Dr. Olson's former wife, Lynn, and his now husband, Doug, have been known to cook Thanksgiving dinner together for their children and grandchildren. Their children and grandchildren just shrug their shoulders and smile when asked why they have two grandmothers and three grandfathers.

8 COMMENTS

  1. Not all suicide is caused by depression or loneliness.I’m 50. I have a lovely son and a great partner, a good job. I am not depressed, I am not lonely, I don’t abuse anything, not even food. I’m in great shape and health.

    And still I am planning my exit, today. Why? Because this world is just no place to live. Our planet is destroyed to 90%, our future is bleak beyond belief, totalitarian regimes are coming up everywhere, the control of our lives is increasing, smartphones, PCs are a great tool but governments use them to control you, see Snowden and others. Our lives are being monitored and monetized. Were are being told bullshit over and over again to be controlled so that we stay stupid and work for a system that exploits us and then throws us away like used toilet paper. I don’t want to be part of this world and I don’t want to contribute to it, hear it.. you fucks out there, you Trumps and Putins and Bankers and Bosses all of you who think you have power, not over me, I’m done with you!

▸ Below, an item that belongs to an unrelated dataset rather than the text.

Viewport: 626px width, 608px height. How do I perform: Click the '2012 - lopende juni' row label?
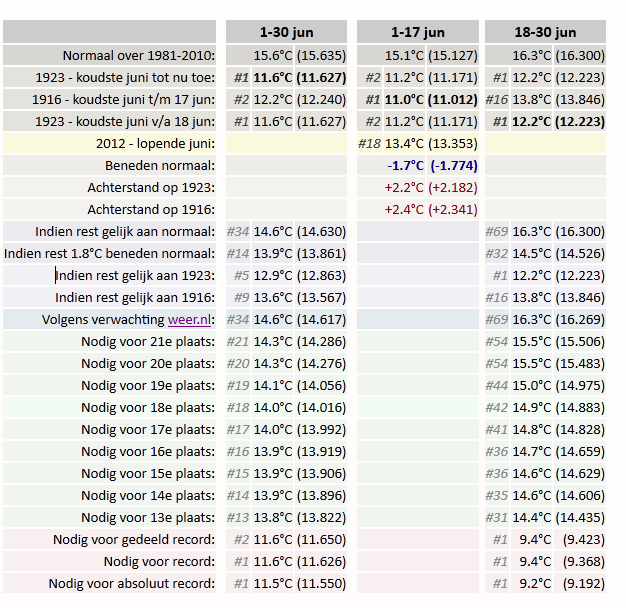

    • Chris, please find someone you trust to talk to about this. Although things seem bleak right now, I believe we are going to turn it around and would love to see you be a part of this.

      We do not give medical advice on this site, but we do provide links to useful resources. Here is the number for the suicide prevention hotline (please call now!): 1-800-273-8255

    • Chris,

      I appreciate your comment. And I agree with much of what you have said about the condition of our society.

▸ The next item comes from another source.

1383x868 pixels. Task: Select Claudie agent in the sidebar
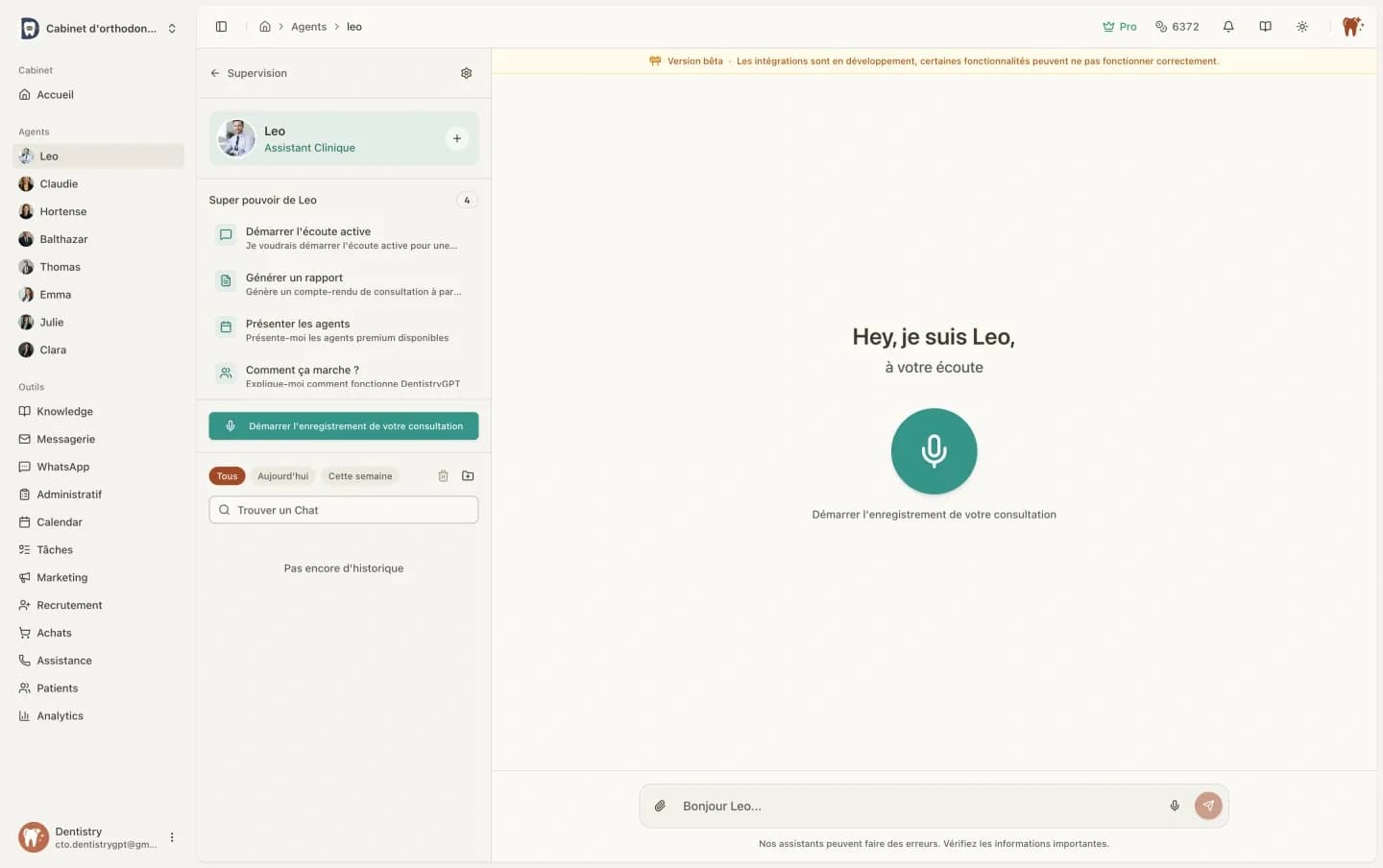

      But if you take your life because of this, you’ve handed those who disagree with us a victory.

      We can defeat this if we band together. It is not as hopeless as it seems at times. Please join me in the fight against these things that trouble you and me. We need you.

      Loren Olson

  2. I have mixed feelings about this. I’m not lonely or in despair, but I’d rather not be here. I haven’t enjoyed my time on earth and I’m quite ready for whatever is next. Suicide seems like a very rational option yo me.

    • Fred,

      Sometimes, suicide seems rational, but it rarely is rational.

      I often tell patients that depression is like having vasoline on your eyeglasses. It distorts the way you see the world, and no matter how hard you try, you cannot bring the world into clear focus.

      Depression leads to making negative assumptions, and then this leads to making more assumptions based on those negative ones. It becomes a downward spiral.

      Cognitive-behavioral therapy (CBT) can help. Basically, it says we can think way into a depression so we can also think our way out of it. The task is to acknowledge the way you feel but then to ask yourself, “Do the facts support those feelings.”

      When you say, “I haven’t enjoyed my time on earth,” I would ask, “Is that true? Have you NEVER enjoyed ANY of your time on earth? Surely there have been times when you have felt better than you feel now.”

      When a person is depressed, they believe they have ALWAYS felt that way and that they ALWAYS WILL feel that way. In the fifty years I have been treating depression, I have never seen one patient for whom that was true, but I have seen many, many patients who believed that it was true.

      So, I believe you feel that way, but I would question whether it is a fact.

      I repeatedly tell patients, “I don’t know what will work or how long it will take, but I KNOW you don’t have to feel the way you do. What are YOU willing to put into your recovery?” Treatment works, but it can be a slow and painful process.

  3. A lovely piece, but Please replace the term “successful suicide” with “completed suicide”.

    Thank you for your important work.